İşte Âsım’ın ruhu bu olaydan sonra ıstırap çekmeye başlar. Sık sık Balıkpazarı Kapısı’nı Arap Camii yoluna bağlayan sokakta oturan Nevâ ve annesini rahatsız etmektedir. (s. 70) Zavallı kadın da kızına sırılsıklam âşık olduğunu bildiği Veysel Efendi’nin oğlu, ûd ustası Dâvut’tan yardım isteyerek onları bu beladan kurtarmasını rica eder. Yaşlı kadın, Nevâ’nın aşkı için elinden gelen her şeyi yapacağını söyleyen Dâvut’a, kapı eşiğinde bulduğu domuz yağı kokan lanetli kâğıdı da bırakarak çeker gider.

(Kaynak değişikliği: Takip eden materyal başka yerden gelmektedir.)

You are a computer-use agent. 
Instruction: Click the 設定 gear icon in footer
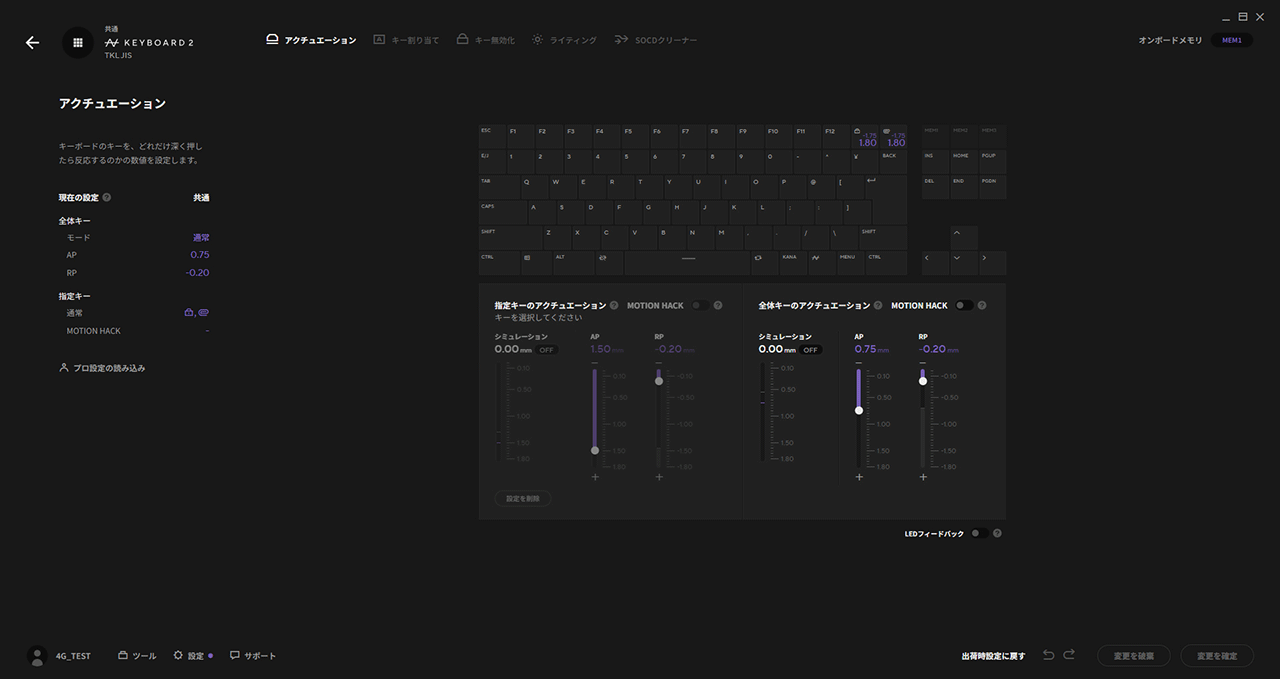coord(177,655)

Asım’ın hayaletinden habersiz olan Dâvut sormuş soruşturmuş, ancak bu saz semâisinde herhangi bir kusur bulamamıştır. Bu sırada “geleceğin olduğu kadar, geçmişin bilgisine de vâkıf, zehir gibi bir tarihçi” (s. 160) olan Yedikule Kâhini’nin kehaneti dillere destan olmuştur. Buna göre: Muhteşem Neyzen Bâtın Hazretleri Kostantiniye’de meçhul bir yerdedir. Bâtın’ın oğlu Zâhir de yine bu şehirde zuhur edecektir. Ayrıca Kostantiniye’de bulunan en derin, en bilge ve en usta yedi musikişinastan altısı elenecek ve içlerinden sadece birine Bâtın Hazretleri, kendi neyinden üflediği en mukaddes nağmeyi; yani “hayat veren nefesi” (s. 166) dinletecektir.

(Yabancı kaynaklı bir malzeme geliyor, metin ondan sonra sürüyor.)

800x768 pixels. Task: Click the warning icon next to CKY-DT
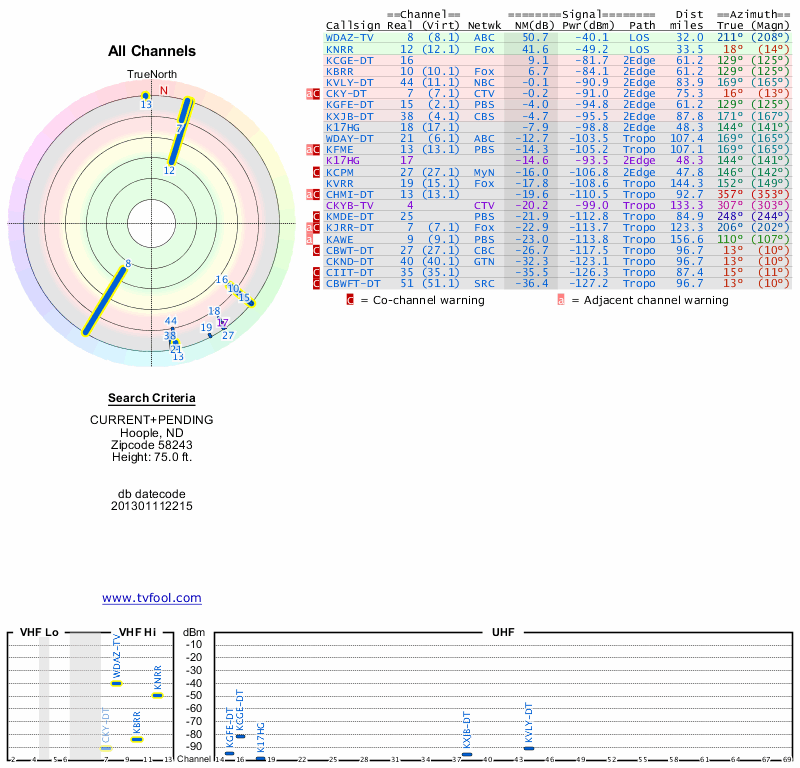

Kostantiniye bu haberle çalkalanırken bir taraftan da şehirde birbiri ardınca cinayetler işlenmeye başlamıştır. Ancak dikkat çekici olan ise öldürülenlerin hepsinin de aynen kehanette olduğu gibi birer musiki üstadı olmalarıdır.

Tağut bu cinayetleri kendisine ölümsüzlük vaat ettiği Cüce Efendi olarak bilinen Hacı İskender’e işlettirmiştir. Sırada Eflatun vardır. Hayat Nefesi’ni dinleyip ölümsüz olmak için sabırsızlanan Cüce Efendi, Eflâtun’u kardeşinin gözleri önünde göğsünden vurur. Bunun üzerine genç adam, İskender Efendi’nin üzerine atılacağı sırada canavar bir köpek ona saldırır. Aç köpekle girdiği mücadeleden kurtulan Dâvut, cücenin elinden aldığı bıçağı onun boynuna sokarak öldürür. (s. 263)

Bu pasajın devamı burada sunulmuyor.